Thursday, April 2, 2009

Property destruction aimed at the state is not violence


I wanted to point that out because so often, in corporate news accounts of events like yesterday's G20 protests in London, the trashing of banks, government offices, multinational corporate locations or other capitalist redoubts is referred to as "violence." It is not. Breaking a window at a bank, spraypainting a police station or smashing up a McDonald's is not violence. Rather, violence emanates from these places.

Banks are the current hotspots of violence. How many people are unemployed, how many people have lost their houses or are on the verge of doing so because of investment bankers gone wild? You know about some of the debacles here, but the economy is global. Nothing that happens in America stays in America. Example:

RBS [The Royal Bank of Scotland] has been the focus of particular anger because it was bailed out by the British government after a series of disastrous deals brought it to the brink of bankruptcy. Still, its former chief executive Fred Goodwin — age 50 — managed to walk off with an annual pension of 703,000 pounds ($1.2 million) even as unemployment in Britain rises from some 2 million.
It has been often reported that the arm of AIG [American International Group] most responsible for their unpleasant financial state is based out of London. Those people are thumbing their noses and waving their pounds at America, refusing to return their bonuses.

When you cannot pay your rent, when your house has been foreclosed upon, when you try to find a job but there are none to be had, that is a direct result of violence.

"Every job I apply for there's already 150 people who have also applied," said protester Nathan Dean, 35, who lost his information technology job three weeks ago. "I have had to sign on to the dole (welfare) for the first time in my life. You end up having to pay your mortgage on your credit card and you fall into debt twice over."
Someone, or rather, a group of people, have done violence to you. How can I say that? Think about it. One of the definitions of violence is "an unjust or unwarranted exertion of force or power, as against rights or laws." Being unwillingly thrown into this economy, the least they can do is guarantee us a right to a job. And we certainly have a right to housing. It's enough that we work for you. The least you can do is give us a place to go at night. But these things are being taken away through deliberate means. They are being taken away because these capitalists are using their power to do so. The people running these institutions don't give a FUCK about those below them or how their actions affect the world. Money money money.
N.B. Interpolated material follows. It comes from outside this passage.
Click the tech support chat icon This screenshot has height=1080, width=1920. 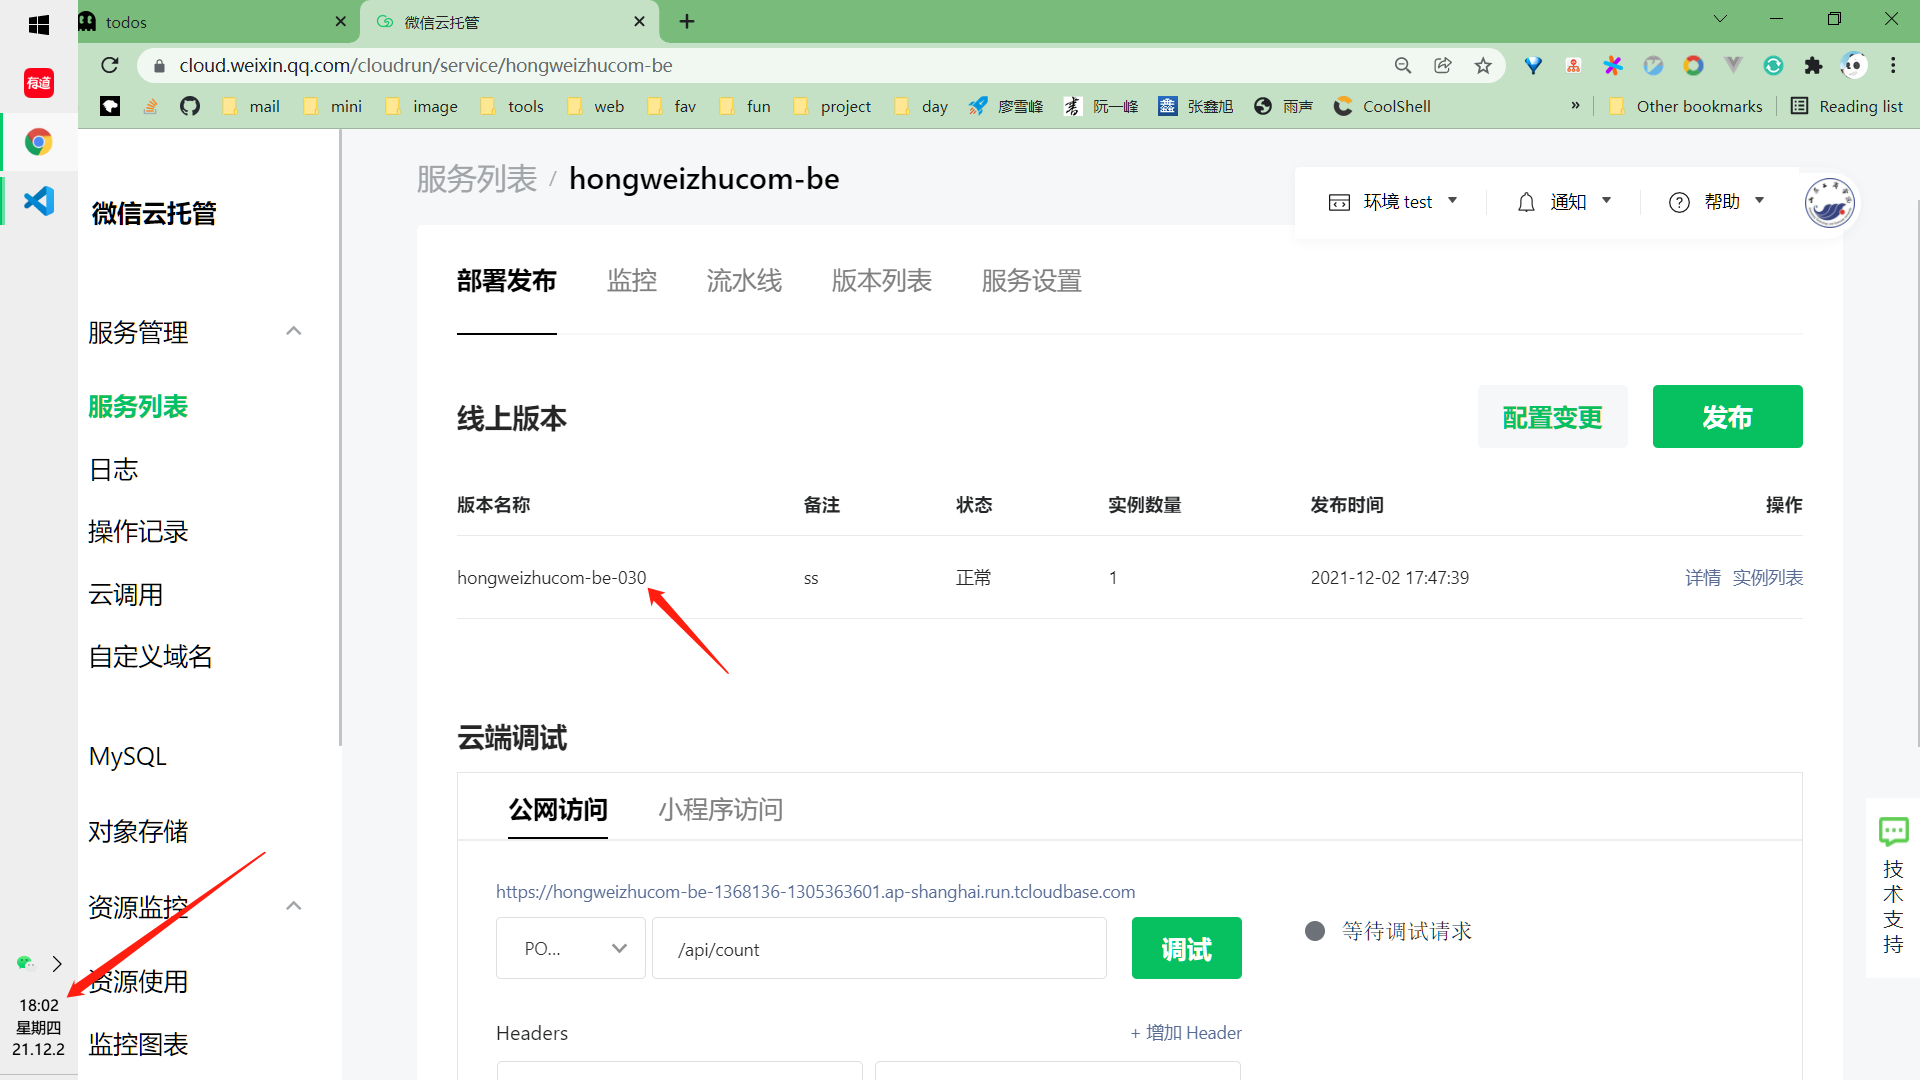(x=1893, y=831)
And the police, come on. They are violence incarnate. The only way they have any power is due to their monopoly on legal violence. When a cop tells you to move, you do it. Why? If not, you'll get shoved, hit, pepper sprayed or tasered. Violence. I do not believe that most people obey police out of respect. It's fear. Fear of violence.

Their physical violence, that's only the first step. Then they haul you off to jail, coerce you into paying bail money, extort court fees and fines and forcibly retain you in a prison. That's violence. If someone who were not a representative of the government ran you through a similar process, it would be felony kidnapping.

Property destruction can be violent though, but really only the other way around. When the police come in and trash your house, when they bust up your means to earn a living, that is violence. Most people don't have a way to easily replace those things. When banks that make billions a year and throw their executives seven figure bonuses take your house from you and leave you with nothing, that is violent. They send the police in to make sure you leave.

A window in Starbucks though, fuck. I do not have a way to quantify the financial insignificance of that. That company pulled in $10.4 billion last year. A broken window is far, far less than the equivalent of a penny to me. For fuck's sake, their insurance covers it anyway. And McDonald's? It drips with violence - against the planet, animals, and workers forced to take their shitty fucking jobs for no money out of desperation.